Input data —

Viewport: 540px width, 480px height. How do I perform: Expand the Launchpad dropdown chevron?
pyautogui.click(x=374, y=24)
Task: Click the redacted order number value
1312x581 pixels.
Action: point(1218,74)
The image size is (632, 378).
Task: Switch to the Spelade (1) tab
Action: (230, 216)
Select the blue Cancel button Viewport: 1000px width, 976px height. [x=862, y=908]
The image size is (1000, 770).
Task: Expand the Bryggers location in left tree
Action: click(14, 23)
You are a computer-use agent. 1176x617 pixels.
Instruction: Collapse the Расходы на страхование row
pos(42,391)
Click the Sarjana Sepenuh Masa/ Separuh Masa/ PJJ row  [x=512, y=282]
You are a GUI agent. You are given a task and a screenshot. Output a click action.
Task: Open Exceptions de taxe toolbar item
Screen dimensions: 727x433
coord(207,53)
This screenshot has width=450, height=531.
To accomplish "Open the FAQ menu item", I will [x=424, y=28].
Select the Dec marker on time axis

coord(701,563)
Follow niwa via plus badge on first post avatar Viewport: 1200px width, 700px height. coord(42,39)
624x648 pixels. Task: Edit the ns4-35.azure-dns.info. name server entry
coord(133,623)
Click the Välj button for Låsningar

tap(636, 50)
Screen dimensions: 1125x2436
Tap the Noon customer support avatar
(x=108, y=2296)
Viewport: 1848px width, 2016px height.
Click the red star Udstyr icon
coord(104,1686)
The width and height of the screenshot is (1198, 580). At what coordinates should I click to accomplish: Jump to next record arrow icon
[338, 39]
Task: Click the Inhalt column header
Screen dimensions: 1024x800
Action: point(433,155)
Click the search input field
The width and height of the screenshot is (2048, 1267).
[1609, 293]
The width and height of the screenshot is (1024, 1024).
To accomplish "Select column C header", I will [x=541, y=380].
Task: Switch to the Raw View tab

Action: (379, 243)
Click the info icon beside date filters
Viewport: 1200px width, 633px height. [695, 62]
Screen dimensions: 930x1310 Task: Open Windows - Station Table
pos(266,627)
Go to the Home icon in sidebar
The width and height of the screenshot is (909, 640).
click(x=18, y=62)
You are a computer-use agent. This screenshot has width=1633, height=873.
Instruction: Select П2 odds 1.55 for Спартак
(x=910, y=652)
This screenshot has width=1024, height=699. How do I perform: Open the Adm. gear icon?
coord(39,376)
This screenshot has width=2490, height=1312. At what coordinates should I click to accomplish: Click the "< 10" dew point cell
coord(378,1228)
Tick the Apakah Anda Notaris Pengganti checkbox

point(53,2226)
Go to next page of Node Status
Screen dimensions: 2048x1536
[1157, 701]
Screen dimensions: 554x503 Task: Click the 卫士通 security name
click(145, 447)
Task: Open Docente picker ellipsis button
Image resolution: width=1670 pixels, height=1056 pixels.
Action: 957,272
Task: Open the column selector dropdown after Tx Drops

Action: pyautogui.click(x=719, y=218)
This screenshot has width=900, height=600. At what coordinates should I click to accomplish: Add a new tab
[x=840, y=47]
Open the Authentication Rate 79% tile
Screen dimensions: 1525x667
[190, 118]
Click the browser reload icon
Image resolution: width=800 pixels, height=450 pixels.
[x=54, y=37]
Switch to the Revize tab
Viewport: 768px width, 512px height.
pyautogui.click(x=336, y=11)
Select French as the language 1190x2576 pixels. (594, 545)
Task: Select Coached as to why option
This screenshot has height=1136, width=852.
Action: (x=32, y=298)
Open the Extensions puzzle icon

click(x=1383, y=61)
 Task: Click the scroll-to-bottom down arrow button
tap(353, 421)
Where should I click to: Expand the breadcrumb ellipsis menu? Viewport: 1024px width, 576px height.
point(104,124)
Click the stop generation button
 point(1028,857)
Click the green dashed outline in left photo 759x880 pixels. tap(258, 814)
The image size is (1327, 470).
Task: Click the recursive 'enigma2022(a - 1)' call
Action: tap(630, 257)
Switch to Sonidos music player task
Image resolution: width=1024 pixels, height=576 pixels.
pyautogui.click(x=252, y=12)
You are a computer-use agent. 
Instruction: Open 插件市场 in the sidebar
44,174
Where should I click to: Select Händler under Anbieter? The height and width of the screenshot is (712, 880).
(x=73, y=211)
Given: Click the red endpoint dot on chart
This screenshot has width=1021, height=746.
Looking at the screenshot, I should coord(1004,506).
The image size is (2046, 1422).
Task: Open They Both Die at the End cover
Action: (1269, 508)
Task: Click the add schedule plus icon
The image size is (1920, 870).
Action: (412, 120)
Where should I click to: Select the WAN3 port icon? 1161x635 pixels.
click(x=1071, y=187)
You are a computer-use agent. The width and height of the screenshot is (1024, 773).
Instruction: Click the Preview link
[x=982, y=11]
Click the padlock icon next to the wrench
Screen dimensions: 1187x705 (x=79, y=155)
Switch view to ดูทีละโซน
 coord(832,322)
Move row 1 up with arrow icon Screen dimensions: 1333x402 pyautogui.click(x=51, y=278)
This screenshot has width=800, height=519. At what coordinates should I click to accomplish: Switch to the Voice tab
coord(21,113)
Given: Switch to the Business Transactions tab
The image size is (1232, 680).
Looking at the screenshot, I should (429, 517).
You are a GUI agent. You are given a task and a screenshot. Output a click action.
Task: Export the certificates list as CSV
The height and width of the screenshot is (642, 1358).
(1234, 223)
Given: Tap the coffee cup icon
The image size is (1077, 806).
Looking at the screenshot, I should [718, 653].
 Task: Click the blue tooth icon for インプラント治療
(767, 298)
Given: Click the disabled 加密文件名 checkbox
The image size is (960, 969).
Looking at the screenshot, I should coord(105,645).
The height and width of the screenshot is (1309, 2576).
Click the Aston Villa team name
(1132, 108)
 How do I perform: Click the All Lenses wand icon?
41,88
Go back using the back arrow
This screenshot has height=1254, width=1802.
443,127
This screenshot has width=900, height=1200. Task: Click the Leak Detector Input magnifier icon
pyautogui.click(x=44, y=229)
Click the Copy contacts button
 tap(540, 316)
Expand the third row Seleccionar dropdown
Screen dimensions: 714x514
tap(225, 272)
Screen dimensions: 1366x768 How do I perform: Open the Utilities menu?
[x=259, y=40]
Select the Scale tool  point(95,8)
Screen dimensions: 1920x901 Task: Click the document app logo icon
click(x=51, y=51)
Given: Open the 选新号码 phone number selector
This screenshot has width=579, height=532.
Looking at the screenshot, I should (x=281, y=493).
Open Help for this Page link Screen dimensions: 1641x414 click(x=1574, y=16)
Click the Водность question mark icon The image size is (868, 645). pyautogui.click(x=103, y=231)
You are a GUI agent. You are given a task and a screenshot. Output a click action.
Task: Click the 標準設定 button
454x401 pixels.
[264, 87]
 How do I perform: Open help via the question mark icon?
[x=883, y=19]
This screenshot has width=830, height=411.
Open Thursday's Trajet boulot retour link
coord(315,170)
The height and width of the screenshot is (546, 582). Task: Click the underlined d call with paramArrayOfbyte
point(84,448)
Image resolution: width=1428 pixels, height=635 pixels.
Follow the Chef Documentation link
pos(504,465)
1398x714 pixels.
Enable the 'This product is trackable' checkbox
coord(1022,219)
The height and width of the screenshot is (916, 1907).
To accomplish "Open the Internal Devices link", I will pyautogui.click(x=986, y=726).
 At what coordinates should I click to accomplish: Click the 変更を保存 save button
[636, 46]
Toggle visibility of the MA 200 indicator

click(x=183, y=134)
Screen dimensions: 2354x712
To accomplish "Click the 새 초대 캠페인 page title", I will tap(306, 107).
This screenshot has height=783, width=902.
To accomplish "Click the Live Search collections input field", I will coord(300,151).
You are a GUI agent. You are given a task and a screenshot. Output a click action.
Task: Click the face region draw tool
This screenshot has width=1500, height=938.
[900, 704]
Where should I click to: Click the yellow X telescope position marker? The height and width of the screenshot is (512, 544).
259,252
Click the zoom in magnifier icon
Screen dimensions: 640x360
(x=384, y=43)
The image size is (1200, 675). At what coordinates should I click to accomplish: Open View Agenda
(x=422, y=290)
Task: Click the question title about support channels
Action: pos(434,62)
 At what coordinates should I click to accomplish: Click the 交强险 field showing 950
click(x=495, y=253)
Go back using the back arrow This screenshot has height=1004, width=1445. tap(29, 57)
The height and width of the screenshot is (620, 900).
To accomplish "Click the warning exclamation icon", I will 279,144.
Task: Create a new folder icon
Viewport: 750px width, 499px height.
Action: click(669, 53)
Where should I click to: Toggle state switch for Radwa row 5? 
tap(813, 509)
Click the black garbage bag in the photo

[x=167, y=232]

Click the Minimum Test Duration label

Task goal —
Give back exactly the lines above starting at the line where "624x648 pixels. Task: Edit" appears and ending at the line where "Task: Click the Inhalt column header" appears, both included, with no other lines.

Written answer —
624x648 pixels. Task: Edit the ns4-35.azure-dns.info. name server entry
coord(133,623)
Click the Välj button for Låsningar

tap(636, 50)
Screen dimensions: 1125x2436
Tap the Noon customer support avatar
(x=108, y=2296)
Viewport: 1848px width, 2016px height.
Click the red star Udstyr icon
coord(104,1686)
The width and height of the screenshot is (1198, 580). At what coordinates should I click to accomplish: Jump to next record arrow icon
[338, 39]
Task: Click the Inhalt column header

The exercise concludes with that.